(Dataset entries)
-=-=-=-=-

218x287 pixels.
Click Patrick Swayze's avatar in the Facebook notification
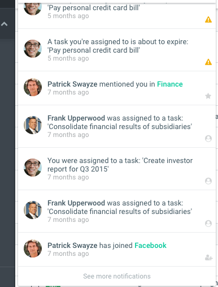(x=33, y=249)
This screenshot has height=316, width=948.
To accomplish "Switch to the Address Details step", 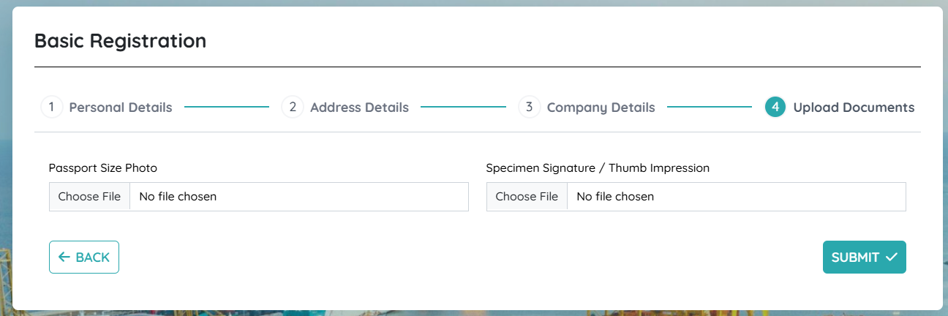I will [359, 108].
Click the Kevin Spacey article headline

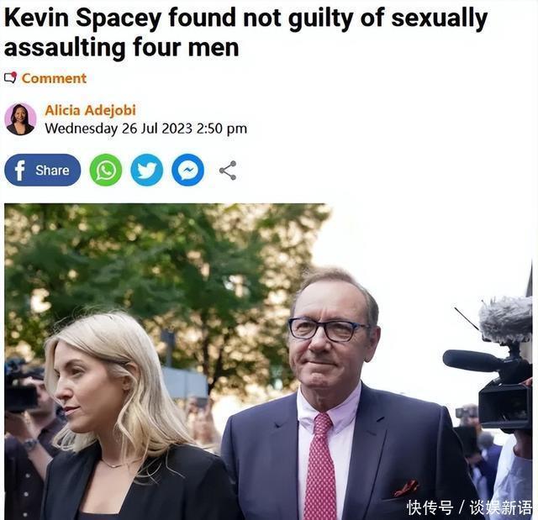245,33
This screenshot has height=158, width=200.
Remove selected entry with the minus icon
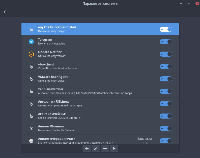(x=105, y=148)
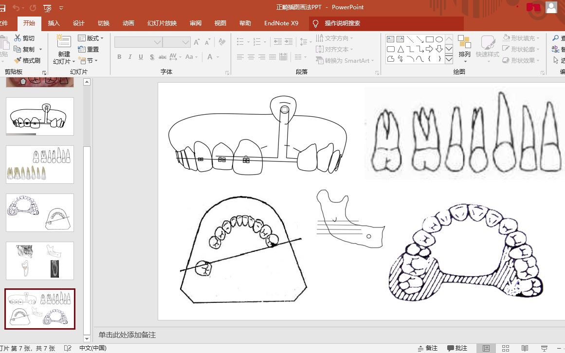Select the slide thumbnail with skull images

coord(40,261)

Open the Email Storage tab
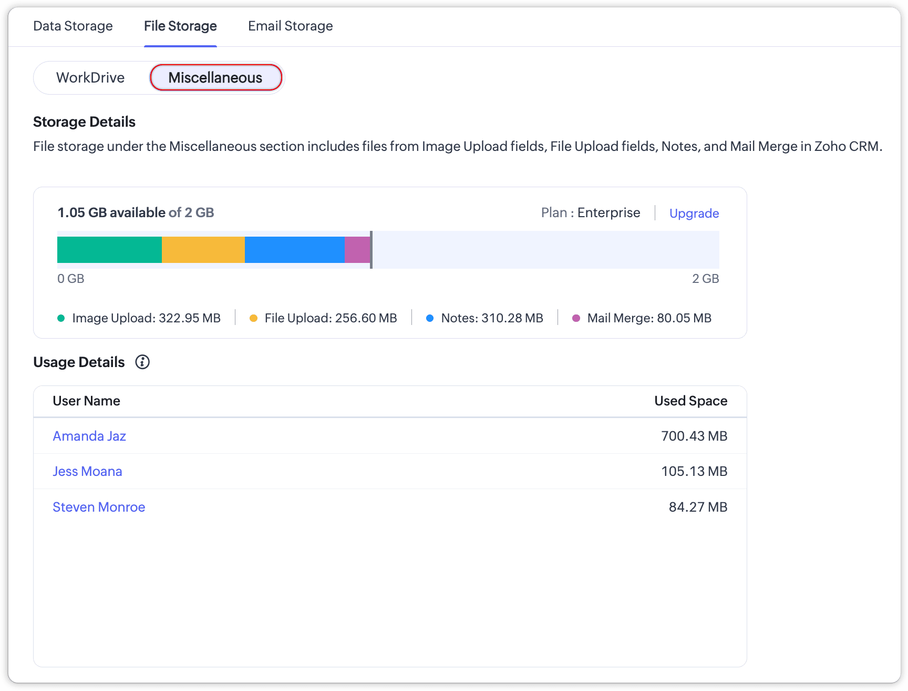[290, 26]
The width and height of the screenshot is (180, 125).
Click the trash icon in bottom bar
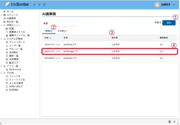169,121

-=-=-=-=-

## Required work:
Every line from the one containing "Remove selected entry with the minus icon" through the end of the entries above is to be copied exactly; pictures are to be left out.

## Answer area:
Remove selected entry with the minus icon
(x=105, y=148)
Select the slide thumbnail with skull images

coord(40,261)

Open the Email Storage tab
[290, 26]
The width and height of the screenshot is (180, 125).
Click the trash icon in bottom bar
169,121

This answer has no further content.